Que la langue exprime, en profondeur, l'esprit d'une nation; que les changements de régime politique et social trouvent leur écho dans la langue, voilà qui ressemble à une évidence. C'est vrai en particulier de l'Allemagne, où le langage, familier de l'abstraction, se prête en outre à l'agglomération des mots, source d'infinies inventions de concepts, parfois intraduisibles.

Correspondantes de presse italiennes en Allemagne, Francesca Pedrazzi et Vanna Vannucini se sont amusées, ainsi, à repérer quelques-uns des termes qui «disent», plus généralement, l'âme de nos voisins du Nord.

Un petit lexique en somme, qui illustre le fait que «l'histoire des mots «intraduisibles» est aussi l'histoire de la transformation de l'Allemagne au cours de ces vingt dernières années». C'est le cas de cette Vergangenheitsbewältigung, terme qui désigne le fait et la volonté de surmonter le passé, nazi bien sûr.

Mais il en est d'autres, qui traversent les siècles.

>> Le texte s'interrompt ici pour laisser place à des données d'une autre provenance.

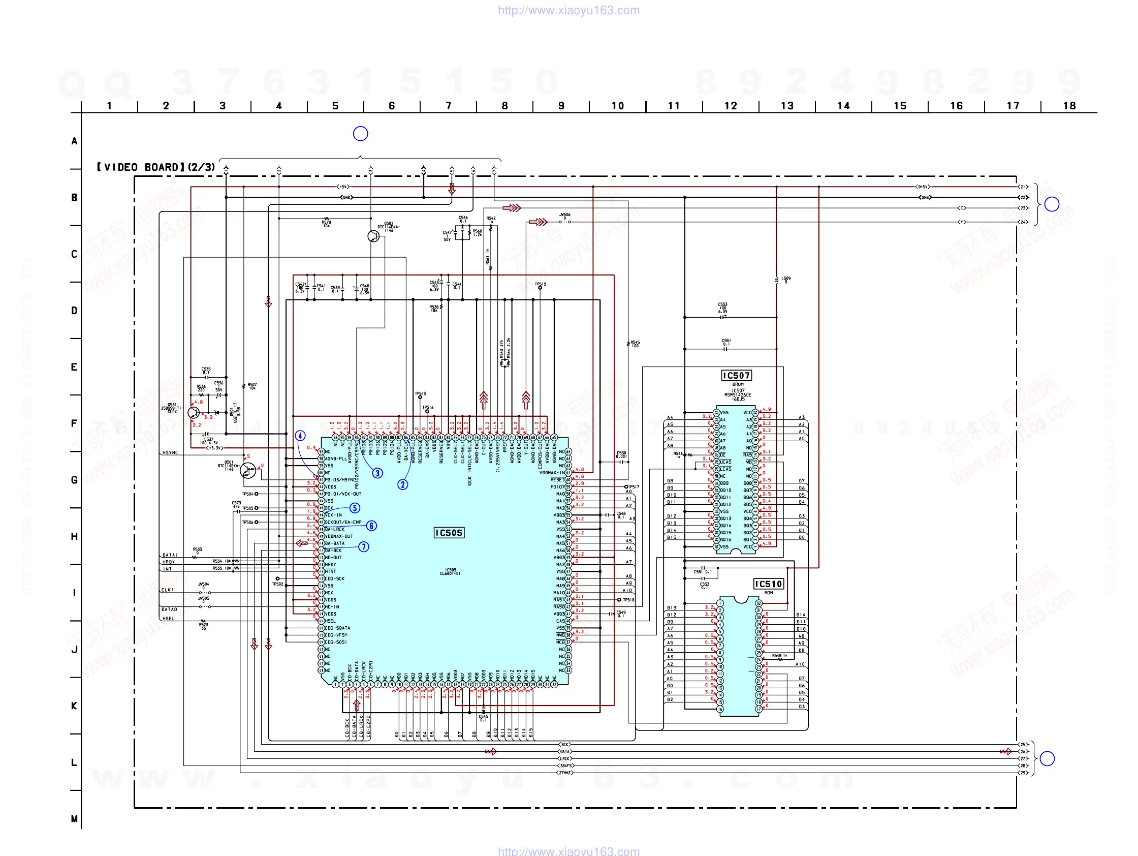Click blue circled waveform marker 3
The image size is (1138, 856).
(378, 473)
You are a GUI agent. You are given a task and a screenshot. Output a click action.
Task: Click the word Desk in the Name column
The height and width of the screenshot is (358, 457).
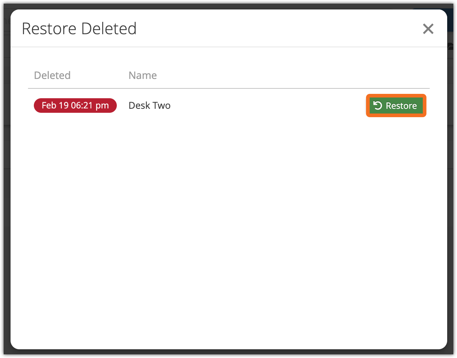click(139, 106)
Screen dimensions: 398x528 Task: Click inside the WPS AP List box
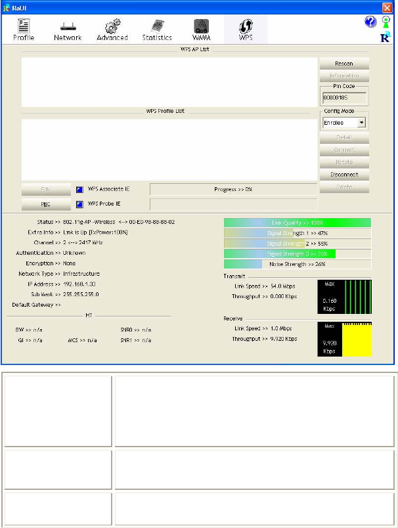click(x=169, y=82)
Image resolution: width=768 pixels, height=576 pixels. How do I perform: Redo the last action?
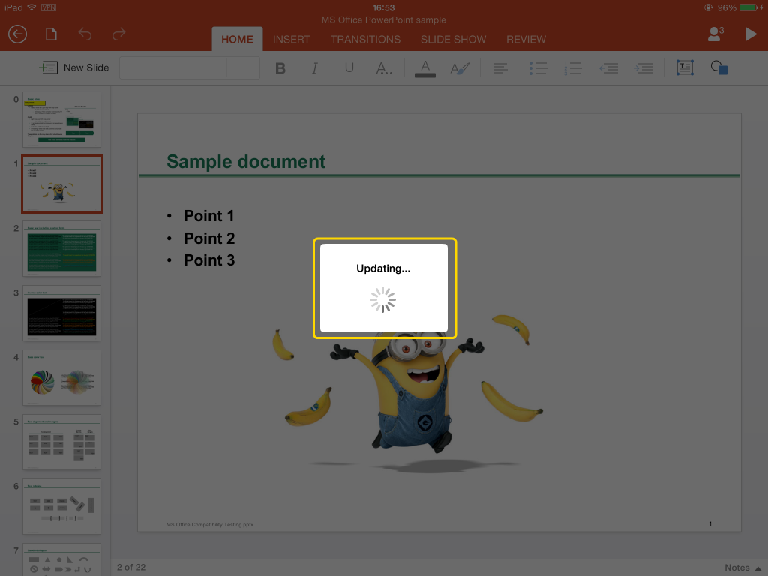tap(119, 35)

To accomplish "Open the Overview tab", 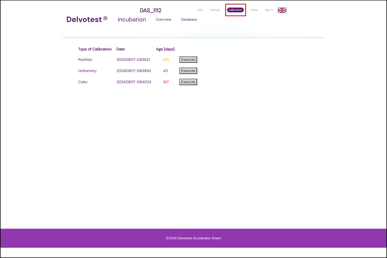I will pos(163,19).
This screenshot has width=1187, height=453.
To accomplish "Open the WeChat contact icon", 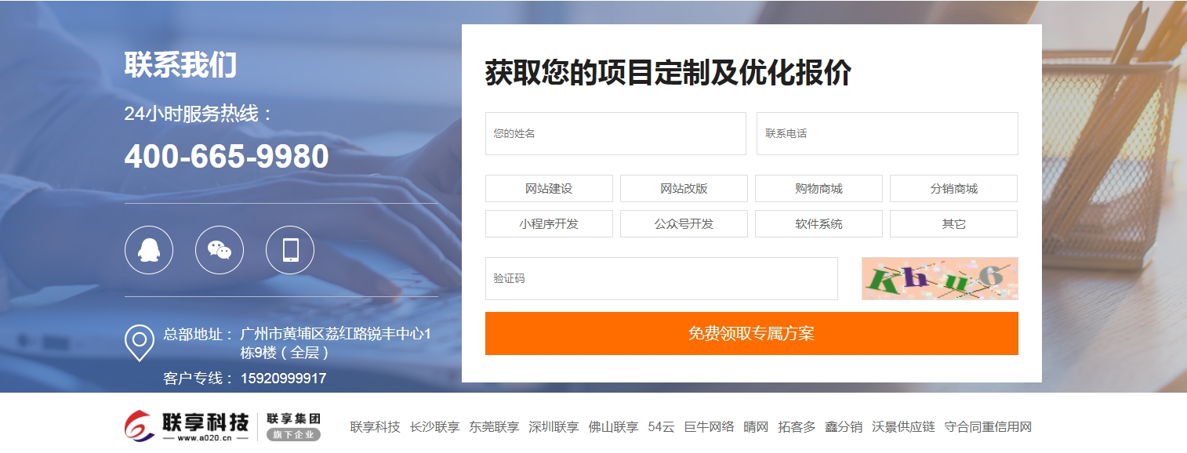I will point(219,250).
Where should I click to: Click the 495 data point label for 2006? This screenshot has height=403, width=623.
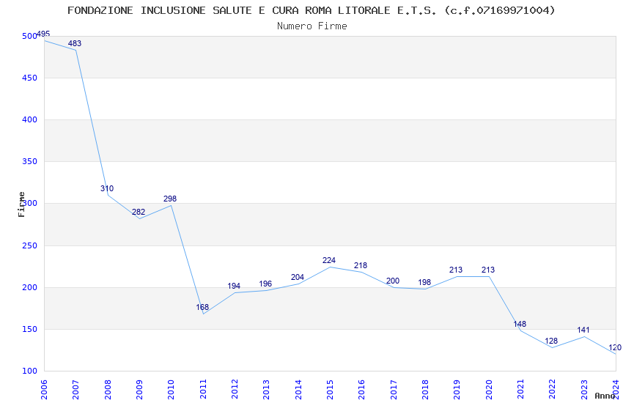click(43, 34)
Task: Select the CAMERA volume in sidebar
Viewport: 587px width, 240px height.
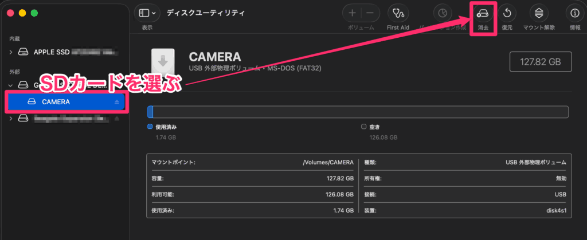Action: (56, 102)
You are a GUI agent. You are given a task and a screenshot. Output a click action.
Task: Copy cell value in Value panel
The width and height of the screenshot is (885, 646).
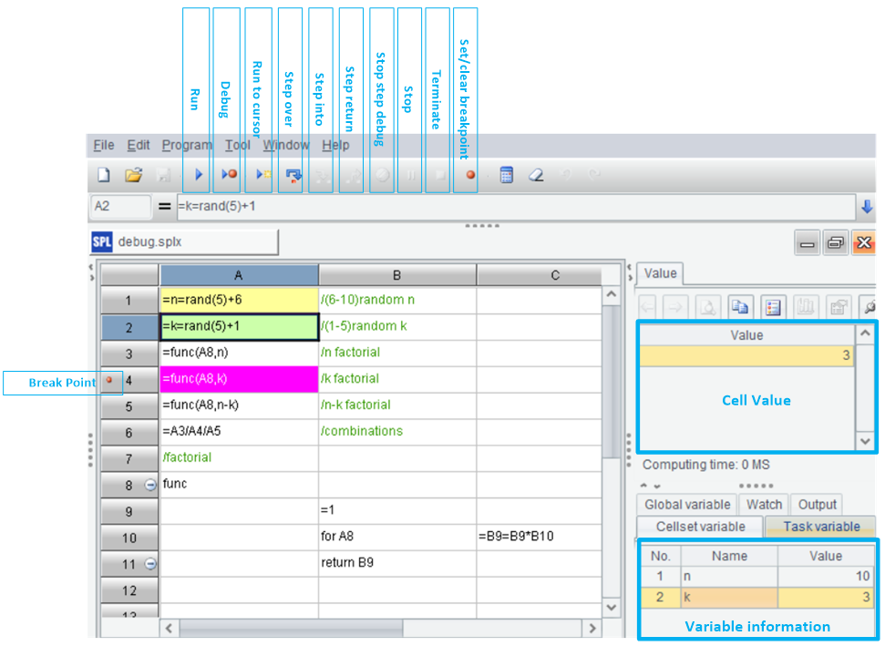(x=739, y=307)
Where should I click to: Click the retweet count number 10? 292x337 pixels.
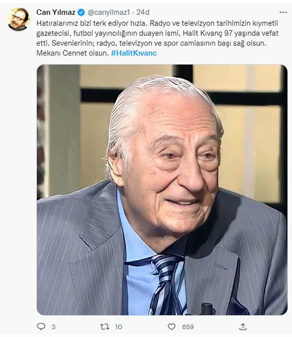118,327
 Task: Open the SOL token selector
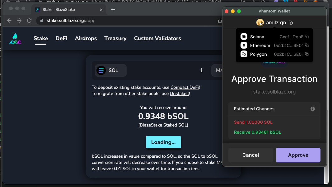coord(111,70)

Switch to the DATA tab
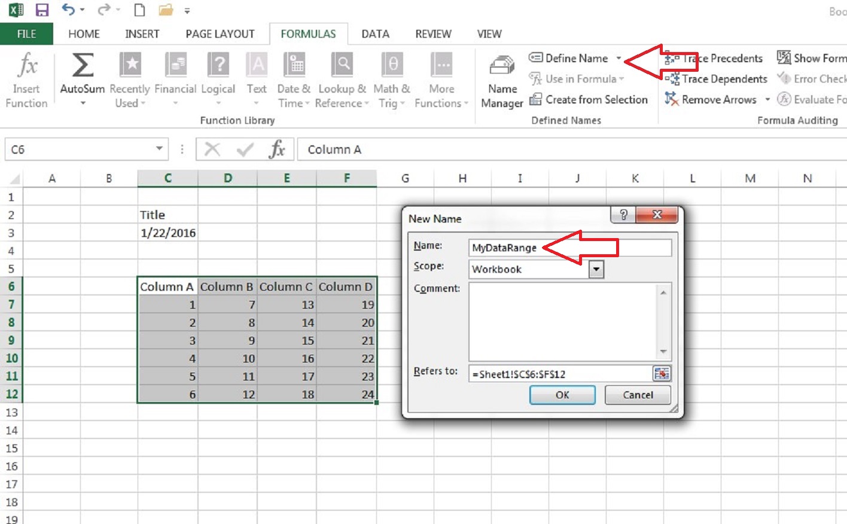[375, 34]
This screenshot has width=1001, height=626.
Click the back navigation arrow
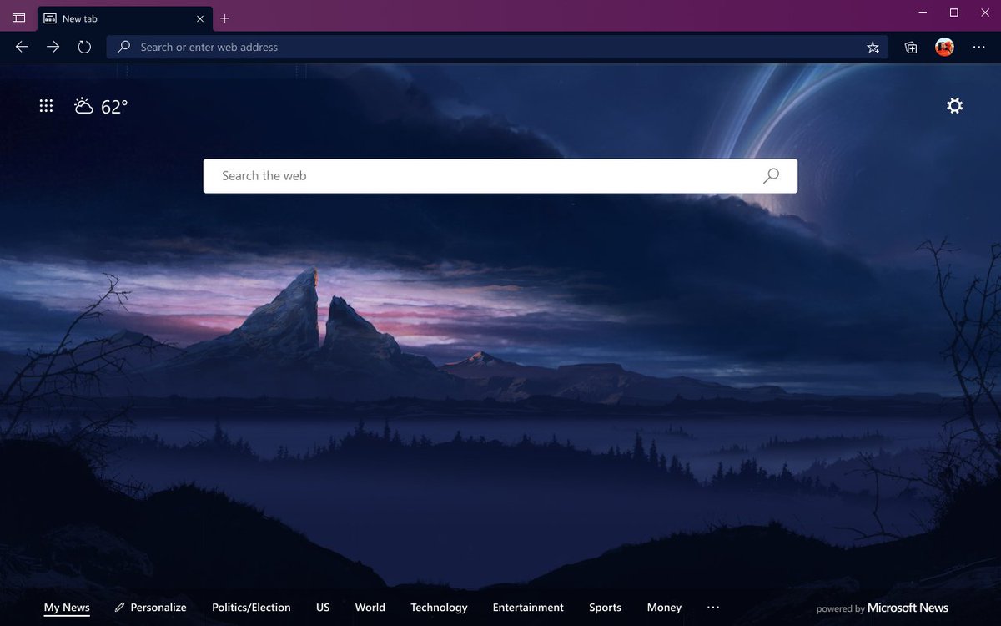(x=22, y=47)
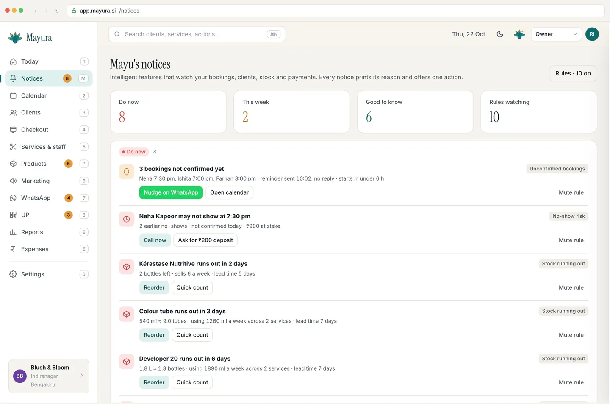
Task: Toggle dark mode moon icon
Action: 500,34
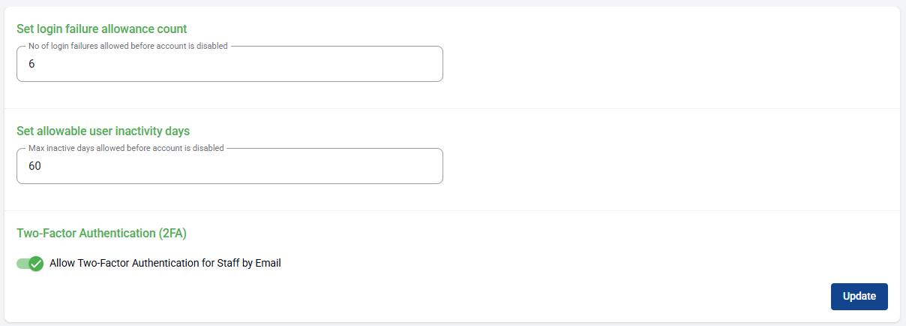Screen dimensions: 906x326
Task: Click the 'Allow Two-Factor Authentication for Staff by Email' label
Action: point(165,264)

Tel ce Nestbeschmutzer - le souilleur de nid - désignant celui qui dénigre et salit l'image de la patrie. Ce fut le cas du poète Heinrich Heine, dont l'Allemagne bien-pensante ne supportait pas l'ironie dirigée contre le militarisme prussien. Mais le terme s'est aussi appliqué à une Marlene Dietrich ou à un Willy Brandt.

Nos deux auteures s'intéressent à la Männerfreundschaft, cette amitié virile, «faite de peu de discours et d'estime réciproque». Vaguement de droite, exprimant une attitude rétrograde, sous-tendue de loi et d'ordre, le terme appartient à une identité culturelle allemande honnie (et pourtant il y a de cela dans le geste de Kohl et Mitterrand, la main dans la main à Verdun).

Honni encore le terme de Vaterland (patrie), saturé de «mensonges et d'atrocités» (George Steiner).

Weltanschauung, Schadenfreude, Feierabend, d'autres mots encore sont tirés du dictionnaire et déshabillés par les deux journalistes. Comme certains romans, ils nous disent bien plus sur ce pays passionnant que bien des études historiques.

Francesca Pedrazzi, Vanna Vannucini, «Petit voyage dans l'âme allemande», Grasset, 240 p.